Development of a selective methodology for methylmercury quantification and evaluation of its accumulation in hippocampus†

Abstract

Methylmercury (MeHg⁺) is a highly toxic compound with significant neurotoxic effects, necessitating precise and reliable quantification methods for its assessment in biological tissues. In this study, we developed and optimized a methodology combining Microwave-Assisted Extraction (MAE), derivatization by phenylation, and preconcentration through Liquid Phase Microextraction (LPME), coupled with Gas Chromatography-Pyrolysis-Atomic Fluorescence Spectrometry (GC-PYRO-AFS) for the selective quantification of MeHg⁺ in mouse brain tissue. The optimized method demonstrated high sensitivity and reproducibility, enabling the accurate detection of MeHg⁺ at trace levels without significant matrix effects.

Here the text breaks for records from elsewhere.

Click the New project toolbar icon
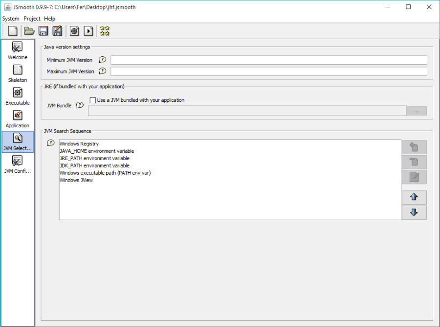This screenshot has height=327, width=440. pos(13,31)
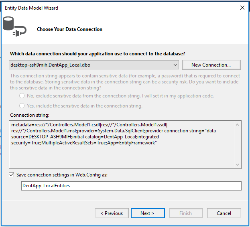This screenshot has height=227, width=250.
Task: Click the connection string scrollbar up arrow
Action: coord(238,125)
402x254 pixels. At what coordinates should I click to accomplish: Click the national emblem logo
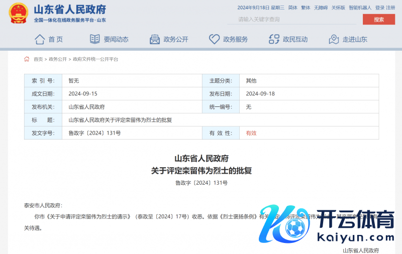pos(19,13)
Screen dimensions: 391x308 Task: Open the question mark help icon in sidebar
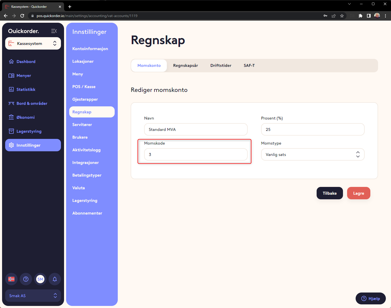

This methodological advancement is particularly important in the field of toxicology, as it addresses the limitations of traditional techniques by reducing analysis time and cost while improving accuracy. The ability to precisely quantify MeHg⁺ concentrations in biological tissues facilitates the study of toxicokinetic behaviors, the proposal of distribution mechanisms, and the evaluation of toxicological impacts, ultimately contributing to the development of biomarkers for human health risk assessment.